Once all files are determined, we have to find what file corresponds to the start
and length parameter to SDL_SYS_CDPlay(). Again, this is quite simple by walking the
cdrom's track list. At this point, we also save the offset to the next track and frames
remaining, if we're going to have to play another file after the first one. See
GetFileForOffset() for this code.
At this point we have all info needed to start playback, so we hand off to the LoadFile()
function, which proceeds to do its magic and plays back the file.
When the file is finished playing, CompletionProc() is invoked, at which time we can
play the next file if the previously saved next track and frames remaining
indicates that we should.
< Magic >
OK, so it's not really magic, but since I don't fully understand all the hidden details it
seems like it to me ;-) The API's involved are the AudioUnit and AudioFile API's. These
appear to be an extension of CoreAudio for creating modular playback and f/x entities.

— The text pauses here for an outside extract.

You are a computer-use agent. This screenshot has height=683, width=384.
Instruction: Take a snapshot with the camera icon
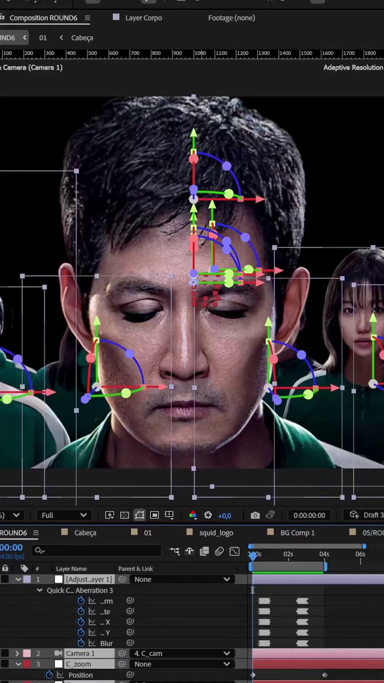pyautogui.click(x=255, y=515)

The important thing is that CPU usage is very low and reliability is very high. You'd
be hard-pressed to find a way to stutter the playback with other CPU-intensive tasks.
One part of this magic is that it uses multiple threads, which carries the usual potential
for disaster if not handled carefully. Playback currently requires 4 additional threads:
1. The coreaudio runloop thread
2. The coreaudio device i/o thread
3. The file streaming thread
4. The notification/callback thread
The first 2 threads are necessary evil - CoreAudio creates this no matter what the situation
is (even the SDL sound implementation creates theses suckers). The last two are are created
by us.
The file is streamed from disk using a threaded double-buffer approach.
This way, the high latency operation of reading from disk can be performed without interrupting
the real-time device thread (which amounts to avoiding dropouts). The device thread grabs the
buffer that isn't being read and sends it to the CoreAudio mixer where it eventually gets
to the sound card.
The device thread posts a notification when the file streaming thread is out of data. This
notification must be handled in a separate thread to avoid potential deadlock in the
device thread. That's where the notification thread comes in. This thread is signaled
whenever a notification needs to be processed, so another file can be played back if need be.
The API in CDPlayer.cpp contains synchronization because otherwise both the notification thread
and main thread (or another other thread using the SDL CD api) can potentially call it at the same time.
#include "SDL_cdrom.h"
#include "../SDL_syscdrom.h"
#include "CDPlayer.h"
#define kErrorFakeDevice "Error: Cannot proceed since we're faking a CD-ROM device. Reinit the CD-ROM subsystem to scan for new volumes."